▸ **What is needed**
Print, exactly as they appear in the listing below, the lines from the line with "Task: Click the" to the line with "Screen dimensions: 694x574", with both end lines kept.

▸ **Given entries**
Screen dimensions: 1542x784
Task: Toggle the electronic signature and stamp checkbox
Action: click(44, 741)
---
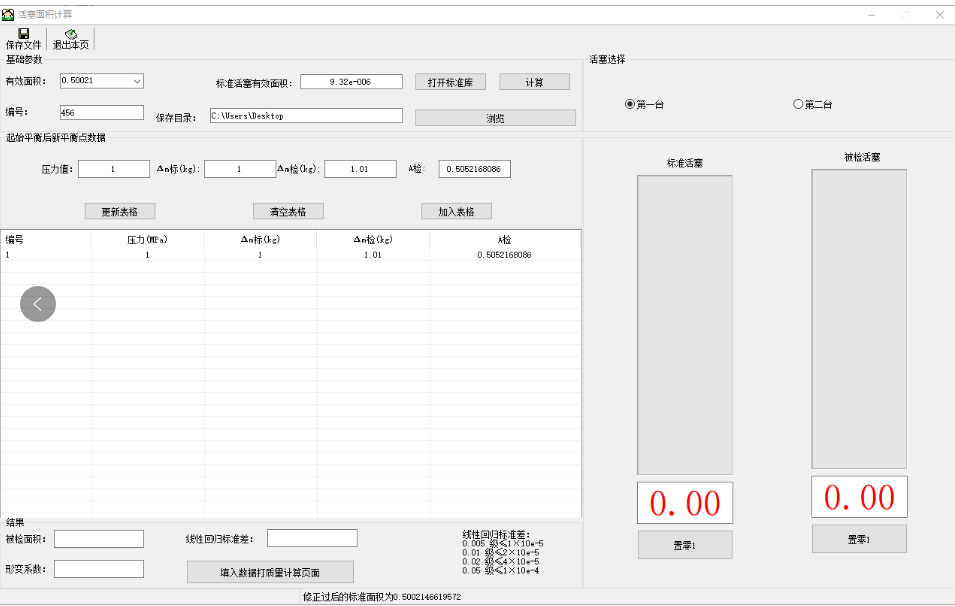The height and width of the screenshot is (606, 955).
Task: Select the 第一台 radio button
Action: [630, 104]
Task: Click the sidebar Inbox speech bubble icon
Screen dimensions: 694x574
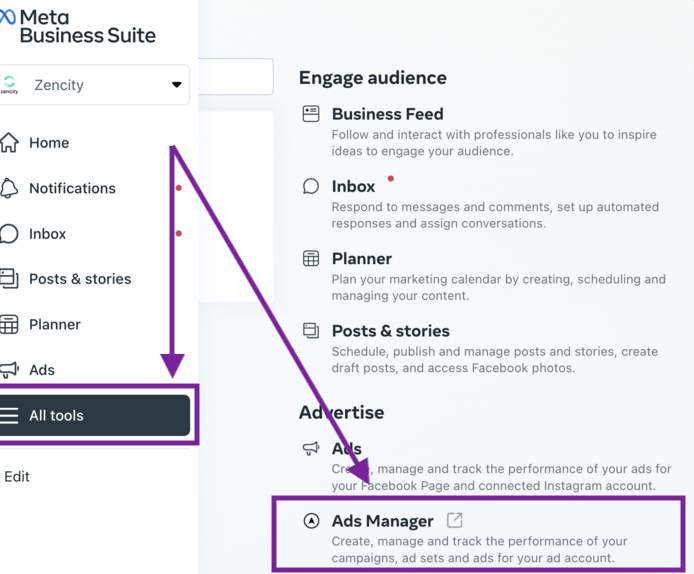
...
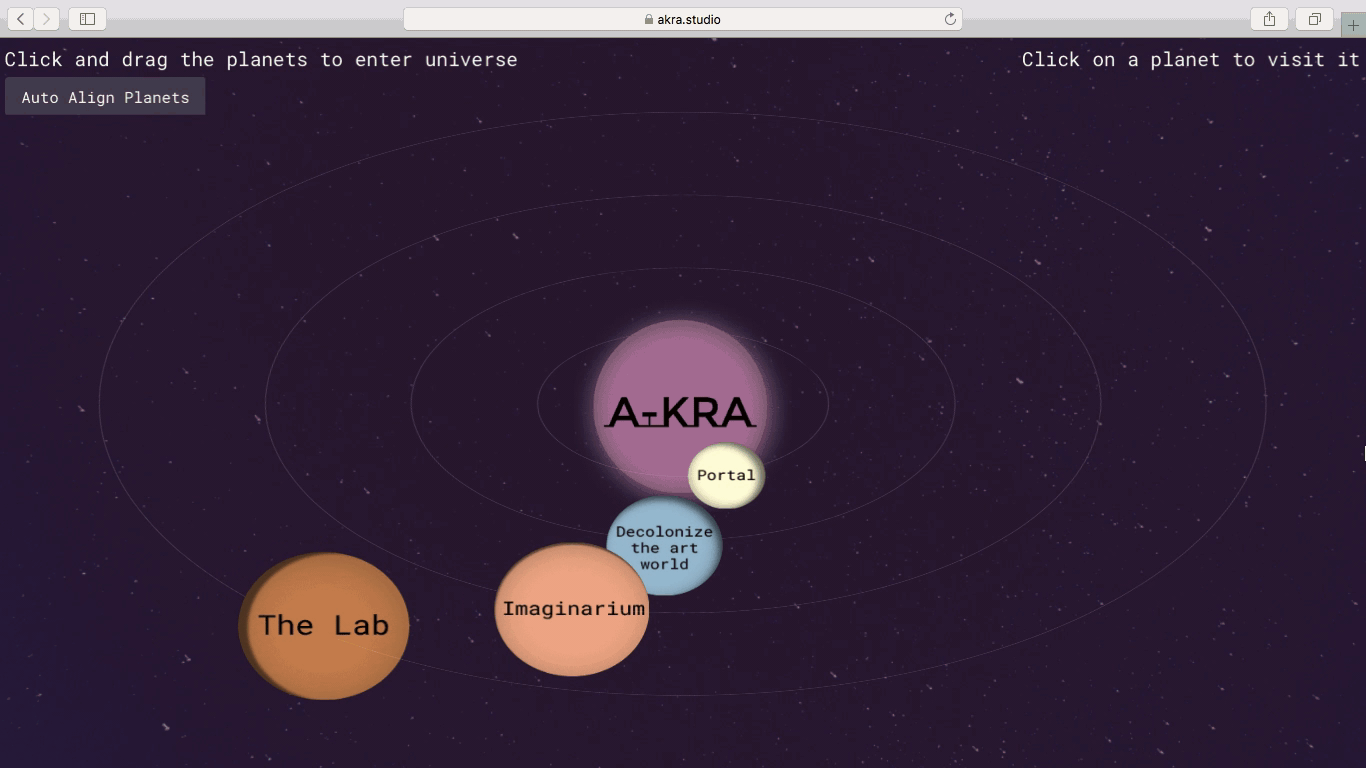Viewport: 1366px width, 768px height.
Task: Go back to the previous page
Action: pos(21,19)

▸ **Reply to the exercise**
Task: Click the sidebar Inbox speech bubble icon
Screen dimensions: 694x574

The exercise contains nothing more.